I've had a similar device in my shop for 7 or 8 years.....mine's a laboratory lift that got tossed....never thought of it as a router lift or for installing a disposal, but it's good to know! :thumbsup:


----------



## MrWoodworking (Apr 14, 2011)

eccentrictinkerer said:


> I picked up a couple of these at a 3M auction.
> 
> Best thing in the world for replacing garbage disposers!
> 
> I'm a handyman and use it 2-3 times a month. Saves wear and tear on the old arms.


Oh, what I would have given to have one and know this 6 weeks ago. I used a couple Irwin Quick Grips turned outward. Talk about awkward!


----------



## mr. jinchao (May 3, 2011)

Wow 200lbs!! You could use that to hoist kids up to your workbench so they can see! I didn't know this existed, great find for sure.


----------



## Biscobob (Jul 25, 2011)

eccentrictinkerer said:


> I picked up a couple of these at a 3M auction.
> 
> Best thing in the world for replacing garbage disposers!
> 
> I'm a handyman and use it 2-3 times a month. Saves wear and tear on the old arms.


I have installed more garbage disposers than I care to remember and my arms ache just thinking about it, would have been great to have one of those. I can think of a few 230v furnace blowers that I could have used it for also. Cool item.


----------



## troyd1976 (Jul 26, 2011)

based on color id say that thing was made to hold a bud light..:thumbsup:


----------



## Burt (Nov 16, 2009)

Cool, I'd put a motor on that jack screw though.


----------



## EagleTa2 (Jan 2, 2012)

I realize this may be an ole post... but this lift is just cool.

I want one just to say that I have one


----------



## ACP (Jan 24, 2009)

I missed this one.
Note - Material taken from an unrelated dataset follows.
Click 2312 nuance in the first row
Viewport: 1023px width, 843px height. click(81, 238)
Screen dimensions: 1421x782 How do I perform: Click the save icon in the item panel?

It'd be handy for holding level boards when marking out pins (or tails) on dovetail layout.


----------



## Lilblee (Sep 5, 2013)

Router lift

Sent from my iPhone using Wood Forum


----------



## AtomicTermite (Feb 28, 2018)

EagleTa2 said:


> I realize this may be an ole post... but this lift is just cool.
> 
> I want one just to say that I have one


Me too


----------